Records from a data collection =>
*** Begin section ***

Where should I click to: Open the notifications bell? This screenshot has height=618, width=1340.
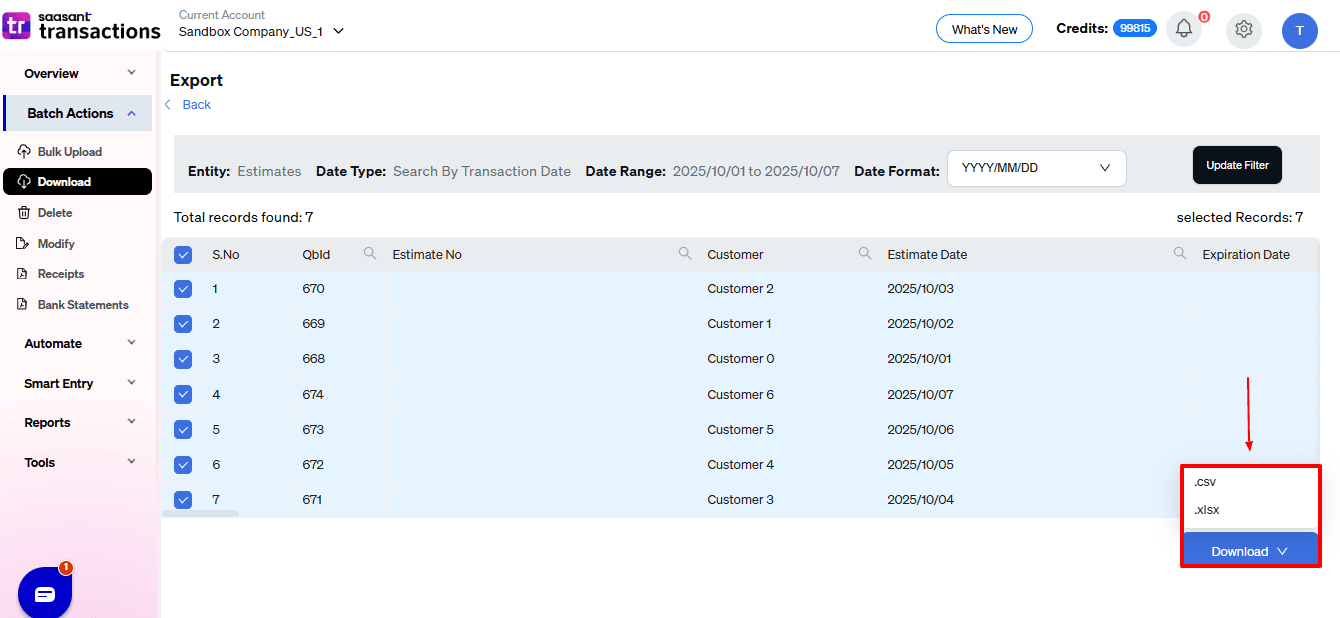(1184, 29)
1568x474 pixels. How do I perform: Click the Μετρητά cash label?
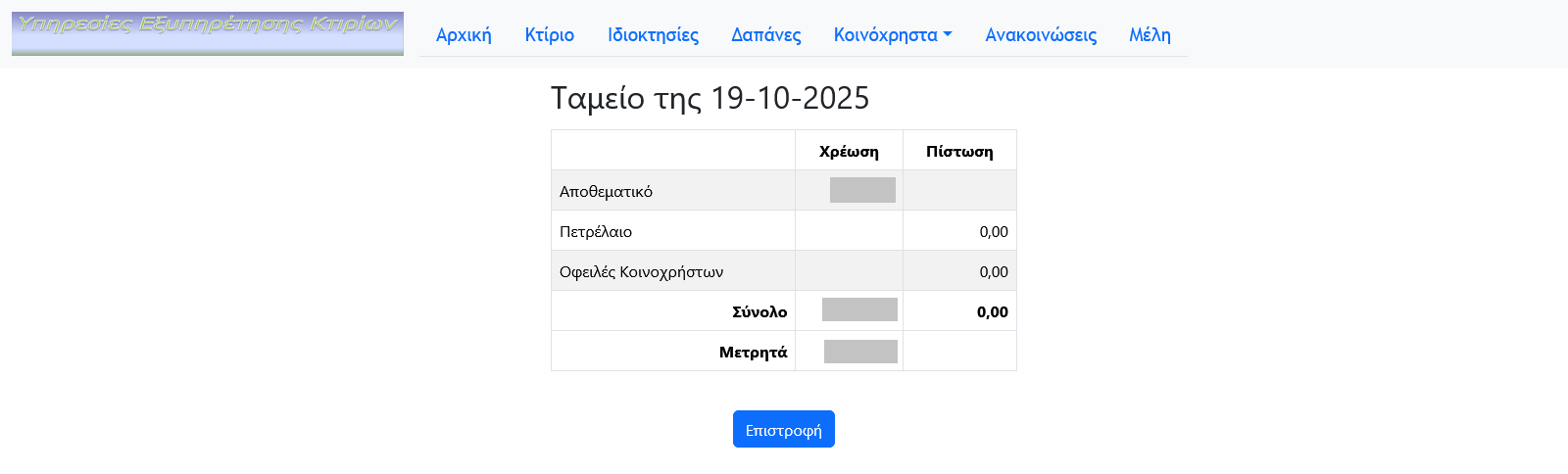click(753, 353)
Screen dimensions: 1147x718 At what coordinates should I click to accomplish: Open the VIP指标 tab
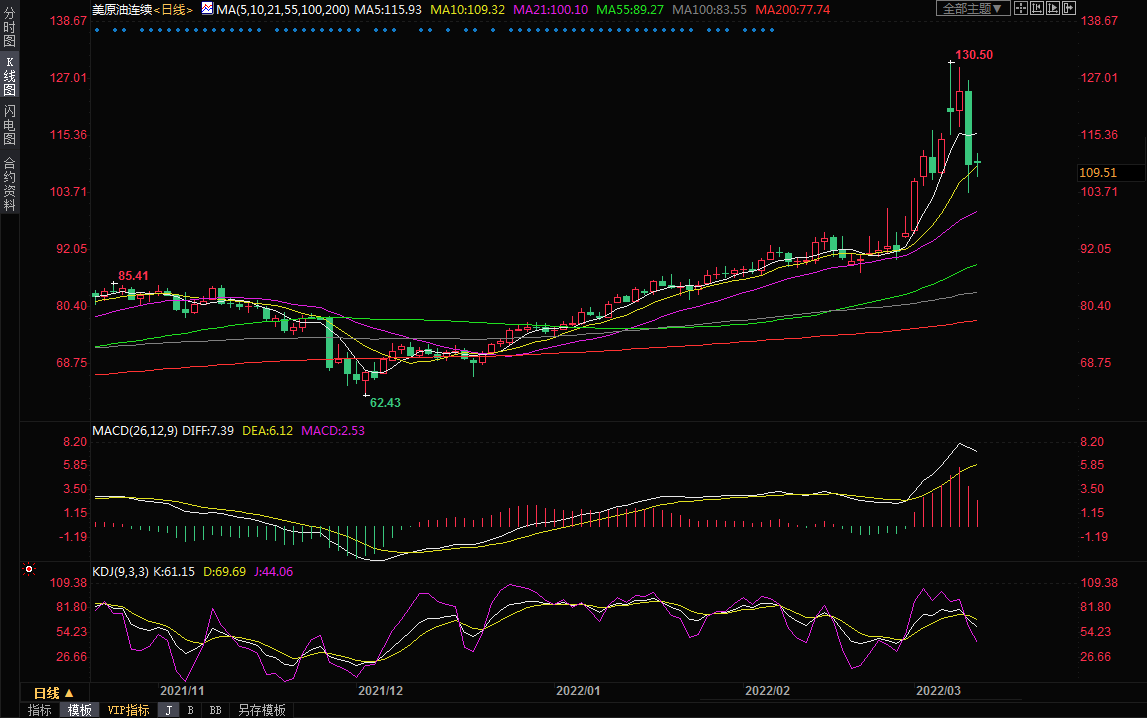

*** End section ***

Task description => For every entry, return its exact wording and leave out any image.

Response =>
Where should I click to: Open the notifications bell? This screenshot has height=618, width=1340.
(1184, 29)
1568x474 pixels. How do I perform: Click the Μετρητά cash label?
click(753, 353)
Screen dimensions: 1147x718 At what coordinates should I click to accomplish: Open the VIP指标 tab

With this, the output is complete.